> **Your objective**:
Return all the entries word for word, minus the pictures.

> **Data items**:

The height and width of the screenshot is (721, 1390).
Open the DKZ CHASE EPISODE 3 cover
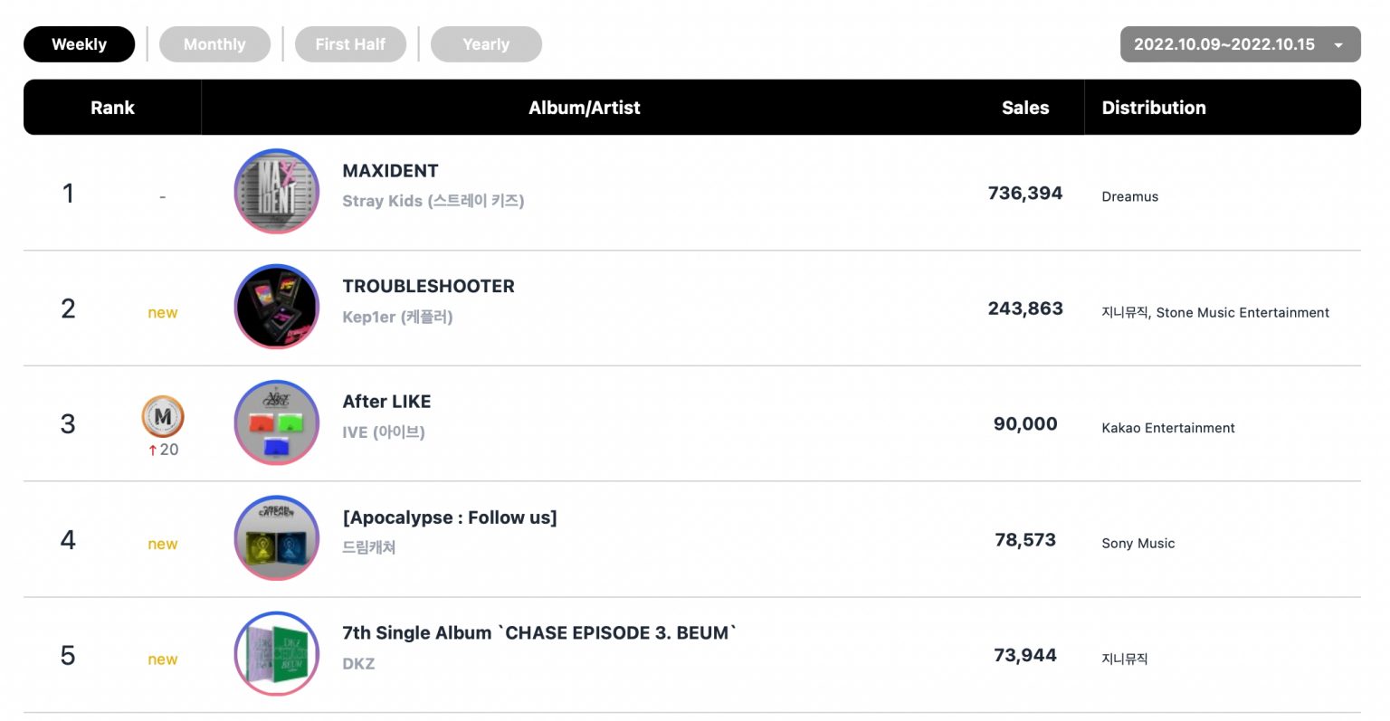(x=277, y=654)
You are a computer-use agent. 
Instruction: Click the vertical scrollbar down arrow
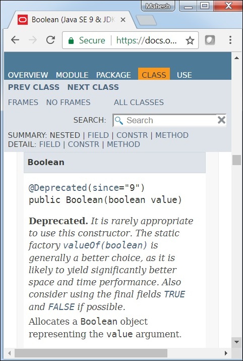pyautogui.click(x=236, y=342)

> **Solution**:
The height and width of the screenshot is (721, 1390).
Open the DKZ CHASE EPISODE 3 cover
(x=277, y=654)
You are a computer-use agent. 
Instruction: Click the vertical scrollbar down arrow
pyautogui.click(x=236, y=342)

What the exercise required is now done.